What you are asked to do — Using the records below, locate all lines containing "computer" and return them.

Supplied information —
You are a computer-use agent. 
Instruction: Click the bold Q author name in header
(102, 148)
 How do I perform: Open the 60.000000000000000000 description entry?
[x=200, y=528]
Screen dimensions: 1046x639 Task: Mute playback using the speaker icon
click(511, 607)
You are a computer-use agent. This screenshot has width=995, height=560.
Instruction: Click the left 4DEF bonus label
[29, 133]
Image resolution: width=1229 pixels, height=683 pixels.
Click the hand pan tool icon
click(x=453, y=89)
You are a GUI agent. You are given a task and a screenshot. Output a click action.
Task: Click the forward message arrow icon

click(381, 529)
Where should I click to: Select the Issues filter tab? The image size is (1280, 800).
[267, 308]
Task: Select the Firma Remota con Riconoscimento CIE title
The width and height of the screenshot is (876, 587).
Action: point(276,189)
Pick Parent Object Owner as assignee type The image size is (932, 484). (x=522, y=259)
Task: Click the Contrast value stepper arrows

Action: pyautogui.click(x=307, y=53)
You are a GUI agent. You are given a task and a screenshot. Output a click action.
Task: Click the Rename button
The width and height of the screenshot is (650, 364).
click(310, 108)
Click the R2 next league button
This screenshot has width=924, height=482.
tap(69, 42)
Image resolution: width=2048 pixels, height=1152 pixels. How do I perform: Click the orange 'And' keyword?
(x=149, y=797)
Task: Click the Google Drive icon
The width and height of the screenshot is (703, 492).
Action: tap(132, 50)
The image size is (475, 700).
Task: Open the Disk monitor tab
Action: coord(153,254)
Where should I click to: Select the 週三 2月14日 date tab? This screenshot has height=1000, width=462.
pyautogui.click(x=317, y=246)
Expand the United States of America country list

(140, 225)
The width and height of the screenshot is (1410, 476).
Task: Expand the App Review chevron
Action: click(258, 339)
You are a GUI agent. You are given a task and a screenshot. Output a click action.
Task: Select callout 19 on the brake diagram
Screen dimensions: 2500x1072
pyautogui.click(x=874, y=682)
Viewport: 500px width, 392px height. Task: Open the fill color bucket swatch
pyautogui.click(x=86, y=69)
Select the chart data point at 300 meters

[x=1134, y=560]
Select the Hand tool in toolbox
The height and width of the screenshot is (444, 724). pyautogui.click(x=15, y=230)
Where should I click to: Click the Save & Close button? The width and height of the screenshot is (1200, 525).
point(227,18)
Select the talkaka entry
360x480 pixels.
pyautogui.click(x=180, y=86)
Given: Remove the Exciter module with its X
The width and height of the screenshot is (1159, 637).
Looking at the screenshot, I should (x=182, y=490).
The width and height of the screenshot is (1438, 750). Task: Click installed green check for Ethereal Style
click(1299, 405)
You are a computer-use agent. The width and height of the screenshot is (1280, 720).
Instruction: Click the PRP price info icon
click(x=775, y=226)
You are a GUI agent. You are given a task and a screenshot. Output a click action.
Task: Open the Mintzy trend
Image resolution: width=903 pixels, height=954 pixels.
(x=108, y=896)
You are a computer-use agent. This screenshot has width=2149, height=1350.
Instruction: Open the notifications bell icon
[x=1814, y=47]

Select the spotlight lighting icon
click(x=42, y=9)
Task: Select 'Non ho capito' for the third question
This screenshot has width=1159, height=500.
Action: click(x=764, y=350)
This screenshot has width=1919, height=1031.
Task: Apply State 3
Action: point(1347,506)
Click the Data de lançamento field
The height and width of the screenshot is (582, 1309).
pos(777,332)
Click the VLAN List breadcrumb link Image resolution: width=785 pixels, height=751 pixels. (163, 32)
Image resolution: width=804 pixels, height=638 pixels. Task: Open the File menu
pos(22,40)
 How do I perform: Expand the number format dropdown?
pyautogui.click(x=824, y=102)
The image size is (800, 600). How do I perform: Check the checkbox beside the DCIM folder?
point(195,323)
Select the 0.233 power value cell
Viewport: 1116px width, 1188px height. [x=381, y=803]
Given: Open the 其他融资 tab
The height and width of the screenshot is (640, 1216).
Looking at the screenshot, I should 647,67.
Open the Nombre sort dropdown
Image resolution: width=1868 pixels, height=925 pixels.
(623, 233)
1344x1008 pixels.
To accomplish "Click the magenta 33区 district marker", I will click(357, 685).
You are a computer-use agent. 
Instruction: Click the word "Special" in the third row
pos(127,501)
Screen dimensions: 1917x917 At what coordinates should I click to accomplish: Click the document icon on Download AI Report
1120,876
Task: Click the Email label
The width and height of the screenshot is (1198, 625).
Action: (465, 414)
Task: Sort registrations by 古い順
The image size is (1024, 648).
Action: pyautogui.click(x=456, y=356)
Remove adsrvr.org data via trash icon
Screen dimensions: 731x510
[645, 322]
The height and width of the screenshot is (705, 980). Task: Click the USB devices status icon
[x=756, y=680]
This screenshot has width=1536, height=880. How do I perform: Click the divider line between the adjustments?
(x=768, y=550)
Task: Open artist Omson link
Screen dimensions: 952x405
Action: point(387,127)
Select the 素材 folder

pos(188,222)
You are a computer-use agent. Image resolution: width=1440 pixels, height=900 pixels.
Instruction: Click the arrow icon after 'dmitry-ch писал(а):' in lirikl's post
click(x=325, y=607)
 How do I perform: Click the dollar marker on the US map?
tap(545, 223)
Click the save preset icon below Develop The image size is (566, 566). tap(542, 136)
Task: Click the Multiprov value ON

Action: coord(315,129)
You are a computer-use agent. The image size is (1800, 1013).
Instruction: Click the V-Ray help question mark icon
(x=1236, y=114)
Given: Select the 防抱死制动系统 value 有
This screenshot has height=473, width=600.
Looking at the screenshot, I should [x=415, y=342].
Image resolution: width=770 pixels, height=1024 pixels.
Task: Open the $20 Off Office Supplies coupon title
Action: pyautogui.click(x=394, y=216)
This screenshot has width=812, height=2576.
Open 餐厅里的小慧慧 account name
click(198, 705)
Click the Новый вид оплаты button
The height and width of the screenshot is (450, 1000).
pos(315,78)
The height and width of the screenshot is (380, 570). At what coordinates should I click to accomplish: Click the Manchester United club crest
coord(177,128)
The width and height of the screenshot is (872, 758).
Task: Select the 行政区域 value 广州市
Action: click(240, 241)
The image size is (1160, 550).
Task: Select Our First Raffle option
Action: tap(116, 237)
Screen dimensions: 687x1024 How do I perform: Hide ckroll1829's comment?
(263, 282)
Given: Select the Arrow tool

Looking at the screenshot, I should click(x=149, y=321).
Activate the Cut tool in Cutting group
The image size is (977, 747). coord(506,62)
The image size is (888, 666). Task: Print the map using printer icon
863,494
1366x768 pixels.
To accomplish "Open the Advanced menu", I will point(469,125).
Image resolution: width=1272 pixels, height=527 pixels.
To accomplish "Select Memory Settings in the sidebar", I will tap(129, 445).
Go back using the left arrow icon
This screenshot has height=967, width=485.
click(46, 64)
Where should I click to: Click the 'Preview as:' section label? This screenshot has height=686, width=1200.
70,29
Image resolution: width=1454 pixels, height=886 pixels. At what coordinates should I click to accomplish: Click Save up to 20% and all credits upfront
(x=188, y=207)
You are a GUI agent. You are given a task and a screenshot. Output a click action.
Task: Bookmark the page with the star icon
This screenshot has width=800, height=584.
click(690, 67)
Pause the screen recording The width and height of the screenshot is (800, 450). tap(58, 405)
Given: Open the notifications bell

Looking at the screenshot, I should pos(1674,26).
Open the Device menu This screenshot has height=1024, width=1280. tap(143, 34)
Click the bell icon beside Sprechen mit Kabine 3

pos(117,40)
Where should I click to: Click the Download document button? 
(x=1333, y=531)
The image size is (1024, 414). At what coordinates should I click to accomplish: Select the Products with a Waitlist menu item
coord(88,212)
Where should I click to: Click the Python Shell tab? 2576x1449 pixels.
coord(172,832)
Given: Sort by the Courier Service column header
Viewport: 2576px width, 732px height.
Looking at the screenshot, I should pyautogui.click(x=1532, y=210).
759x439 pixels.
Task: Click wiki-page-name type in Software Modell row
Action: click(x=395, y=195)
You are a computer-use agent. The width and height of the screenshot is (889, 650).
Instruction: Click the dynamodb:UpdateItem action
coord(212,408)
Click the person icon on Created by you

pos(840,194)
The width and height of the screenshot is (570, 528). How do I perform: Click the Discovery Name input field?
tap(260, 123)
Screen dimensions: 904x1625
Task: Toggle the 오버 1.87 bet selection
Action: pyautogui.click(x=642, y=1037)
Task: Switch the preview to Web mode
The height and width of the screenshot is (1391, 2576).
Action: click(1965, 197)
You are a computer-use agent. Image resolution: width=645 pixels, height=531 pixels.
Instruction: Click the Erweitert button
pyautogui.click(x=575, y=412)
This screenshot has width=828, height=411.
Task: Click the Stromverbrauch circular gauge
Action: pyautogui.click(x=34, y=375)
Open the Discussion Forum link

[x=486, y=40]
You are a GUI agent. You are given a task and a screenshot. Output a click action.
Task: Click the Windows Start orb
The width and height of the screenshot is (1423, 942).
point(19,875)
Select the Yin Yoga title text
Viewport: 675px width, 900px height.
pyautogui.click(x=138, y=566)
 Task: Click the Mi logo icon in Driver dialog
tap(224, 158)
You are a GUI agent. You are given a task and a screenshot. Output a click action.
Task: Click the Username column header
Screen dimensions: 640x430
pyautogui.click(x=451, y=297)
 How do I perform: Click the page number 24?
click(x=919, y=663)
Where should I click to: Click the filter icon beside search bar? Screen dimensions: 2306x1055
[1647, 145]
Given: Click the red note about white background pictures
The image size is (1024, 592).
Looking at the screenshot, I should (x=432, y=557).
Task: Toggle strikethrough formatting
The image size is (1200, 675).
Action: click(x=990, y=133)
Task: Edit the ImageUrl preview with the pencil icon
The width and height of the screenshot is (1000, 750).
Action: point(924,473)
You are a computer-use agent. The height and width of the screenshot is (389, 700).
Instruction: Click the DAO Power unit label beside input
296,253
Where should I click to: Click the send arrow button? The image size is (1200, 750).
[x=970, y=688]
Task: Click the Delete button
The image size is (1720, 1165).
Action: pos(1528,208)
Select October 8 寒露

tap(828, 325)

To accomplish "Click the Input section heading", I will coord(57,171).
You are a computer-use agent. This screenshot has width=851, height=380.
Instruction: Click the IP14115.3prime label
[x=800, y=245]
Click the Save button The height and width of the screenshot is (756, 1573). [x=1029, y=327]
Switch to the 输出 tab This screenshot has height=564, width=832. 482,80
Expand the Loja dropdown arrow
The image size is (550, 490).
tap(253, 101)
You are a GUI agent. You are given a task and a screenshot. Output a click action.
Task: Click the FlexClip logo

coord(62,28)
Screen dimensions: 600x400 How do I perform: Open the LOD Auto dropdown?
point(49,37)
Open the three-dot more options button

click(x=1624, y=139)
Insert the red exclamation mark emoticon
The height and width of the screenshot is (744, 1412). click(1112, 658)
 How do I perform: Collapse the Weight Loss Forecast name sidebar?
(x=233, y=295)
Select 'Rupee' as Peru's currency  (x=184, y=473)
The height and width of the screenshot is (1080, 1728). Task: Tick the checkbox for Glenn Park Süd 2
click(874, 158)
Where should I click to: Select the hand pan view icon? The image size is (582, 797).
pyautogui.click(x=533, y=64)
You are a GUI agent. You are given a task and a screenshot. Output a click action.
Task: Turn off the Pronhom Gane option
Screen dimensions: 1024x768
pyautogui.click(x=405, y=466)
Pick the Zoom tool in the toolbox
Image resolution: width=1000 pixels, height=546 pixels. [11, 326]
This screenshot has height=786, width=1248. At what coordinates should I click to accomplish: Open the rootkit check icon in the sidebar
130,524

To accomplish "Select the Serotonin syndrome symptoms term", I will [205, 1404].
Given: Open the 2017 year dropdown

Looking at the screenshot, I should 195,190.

Solution to this exercise —
You are a computer-use agent. 
You are a computer-use agent. This screenshot has width=995, height=560.
You are a computer-use agent. The width and height of the screenshot is (1280, 720).
You are a computer-use agent. This screenshot has width=2149, height=1350.
You are a computer-use agent. 
You are a computer-use agent. Image resolution: width=1440 pixels, height=900 pixels.
You are a computer-use agent. The image size is (1800, 1013).
You are a computer-use agent. The width and height of the screenshot is (889, 650).
You are a computer-use agent. Image resolution: width=645 pixels, height=531 pixels.
You are a computer-use agent. The height and width of the screenshot is (389, 700).
You are a computer-use agent. This screenshot has width=851, height=380.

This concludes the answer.